Isn’t it funny sometimes how bad news can invigorate you, make you re-evaluate how you do things, why you do things and give you new meaning and direction?
I’ve changed direction.
I’ve retired from Ironman racing.
Hey it’s no big deal, when one door closes, others open and as long as you can walk through them how is that a bad thing?
The final results from my recent medical tests weren’t the positive outcome that I had hoped for, but I guess they were what I had expected. Extensive damage to the patella tendon and bone spurs on the actual patella and tibia. That would explain the pain when I’ve been running. It is an injury that stems from childhood, one that I’ve been dealing with each time that I run, only recently my gait changed to try and balance the pain and I made the situation worse. In the future I hope to be running again, actually sod the hope, I KNOW I will be running again. It won’t however be a marathon as that would just be too much destruction on an already unstable joint. So that kind of rules out an Ironman. I had come to terms with this scenario over the past few months, at first I was down but then I looked on the positive side of things – I’ve done what I wanted, I’ve had fun and by evolving as a Triathlete I’ll still be able to do what I love whilst spending much needed time with my family. Part of me still clung to the hope that I’d be able to race long and I’d negotiated with Emma that if the Dr gave me good news I’d be coming home to enter Ironman Lanzarote for 2014…but it wasn’t to be.

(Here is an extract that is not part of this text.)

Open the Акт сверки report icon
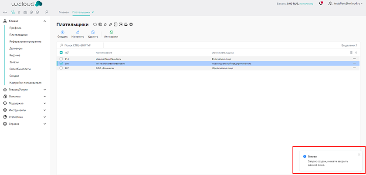The width and height of the screenshot is (366, 175). pos(111,32)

So where do i go from here?
I change, I rebuild, I learn and I keep moving forward.
No matter what happens I will not attempt to run again until I’ve lost 2 stones in weight as this will ease the pressure on my knee, that is common sense really. I start work with a great Physio called James this Friday. I met him last week for an assessment and he is also a triathlete, so understands my concerns and ambition. His thoughts were that given the weakness in my knee he’ll be looking at my feet and hips also and teaching me how to stand, how to walk and then down the line how to run. It will be boring, there will be exercises but he’ll get me where I want to be.
His other advice was “Blitz the swimming” – so that is what I intend to do.
Training wise I don’t think I’ve had this much fun in ages, there is no pressure, no programme to follow, no huge race looming. I’m loving it. Being up and out on the bike for a few hours at 5am now seems like the normal thing to do. 70 miles on the bike on Sunday was a breeze. Jumping in the lake and swimming around in circles has never been so enjoyable. I’m being strict with my diet as I want to run again, but it’s not a chore its all part of the map that will lead me back to Triathlon.
I’m following the directions, they just lead down a different path.